With a wingspan greater than the length of an American football pitch, the Stratolaunch aircraft took to the sky from the Mojave Air and Space Port in North America. Designed to launch rockets into low Earth orbit, it achieved a maximum speed of 189 miles per hour. The lasted for 2.5 hours at altitudes up to 17,000 feet, and its reinforced centre wing can support multiple launch vehicles, weighing up to a total of 227,275Kg.


The company behind the plane, Stratolaunch, was established in 2011 with its chief mission to get innovative ideas off the ground by making space launch more reliable, affordable and accessible. As part of the initial flight, the pilots evaluated the aircraft’s performance and handling capabilities before landing successfully back at the spaceport.



Designed to drive space planes to orbit at Mach 5, and take airliners around the world in just a few hours, the Sabre air-breathing rocket engine has just passed a crucial testing phase. Synergetic Air Breathing Rocket Engine, or Sabre, is a new type of flexible engine for propelling both high-speed aircraft and spacecraft. Reaction Engines devised the unique rocket engine to allow aircraft to fly much faster than traditional jets.


However, unlike jet engines, Sabre can also operate in a rocket mode outside of the atmosphere, and this could potentially offer the next generation of reusable space launch vehicles. There are three core elements to the Sabre engine; the pre-cooler, the engine core that has a smart thermodynamic cycle to manage heat and fluid flow, and the thrust chamber situated at the rear.

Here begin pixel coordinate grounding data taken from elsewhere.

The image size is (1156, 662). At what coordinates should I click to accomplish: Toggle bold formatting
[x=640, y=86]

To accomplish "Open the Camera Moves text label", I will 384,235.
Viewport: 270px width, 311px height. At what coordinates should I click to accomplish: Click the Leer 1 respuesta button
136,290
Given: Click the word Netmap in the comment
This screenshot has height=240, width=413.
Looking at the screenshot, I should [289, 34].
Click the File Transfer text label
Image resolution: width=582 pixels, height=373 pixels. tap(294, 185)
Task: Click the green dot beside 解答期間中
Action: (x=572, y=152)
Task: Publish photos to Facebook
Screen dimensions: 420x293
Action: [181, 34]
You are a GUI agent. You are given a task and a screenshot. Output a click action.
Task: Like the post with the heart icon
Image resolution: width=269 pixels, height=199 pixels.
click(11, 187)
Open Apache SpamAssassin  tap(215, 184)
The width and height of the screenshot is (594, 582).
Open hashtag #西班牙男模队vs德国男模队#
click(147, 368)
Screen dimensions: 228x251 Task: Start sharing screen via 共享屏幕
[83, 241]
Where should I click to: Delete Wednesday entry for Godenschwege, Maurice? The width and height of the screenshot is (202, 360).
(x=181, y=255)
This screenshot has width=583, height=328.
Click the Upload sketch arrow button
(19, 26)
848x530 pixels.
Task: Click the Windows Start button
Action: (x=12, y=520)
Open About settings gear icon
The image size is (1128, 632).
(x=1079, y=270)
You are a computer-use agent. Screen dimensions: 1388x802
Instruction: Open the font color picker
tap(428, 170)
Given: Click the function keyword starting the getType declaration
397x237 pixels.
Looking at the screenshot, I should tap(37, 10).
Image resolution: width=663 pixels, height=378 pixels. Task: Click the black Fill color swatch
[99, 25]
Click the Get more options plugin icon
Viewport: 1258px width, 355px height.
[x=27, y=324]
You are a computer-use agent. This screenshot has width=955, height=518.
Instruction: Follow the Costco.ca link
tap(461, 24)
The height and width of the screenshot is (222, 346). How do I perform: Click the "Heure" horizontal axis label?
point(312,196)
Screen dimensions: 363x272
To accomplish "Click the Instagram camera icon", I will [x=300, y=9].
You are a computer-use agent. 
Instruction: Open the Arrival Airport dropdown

The pre-cooler element of the air-breathing rocket engine successfully passed its first phase of high-temperature testing. The testing was designed to directly replicate supersonic flight conditions.


It showed the ability to handle the simulated conditions of flying at more than three times the speed of sound. It did this by successfully quenching a 420°C stream of gases in less than 1/20th of a second. Future tests are planned at temperatures in excess of the 1,000°C expected during Mach 5 hypersonic flight. Sabre can be considered a hybrid of a jet engine and a rocket engine.



At slow speeds and at low altitude, it would act like a jet, burning its fuel in a stream of air from the atmosphere. At higher speeds and altitude, it would then transition to its rocket mode, combining the fuel with a small supply of oxygen the vehicle had carried in flight.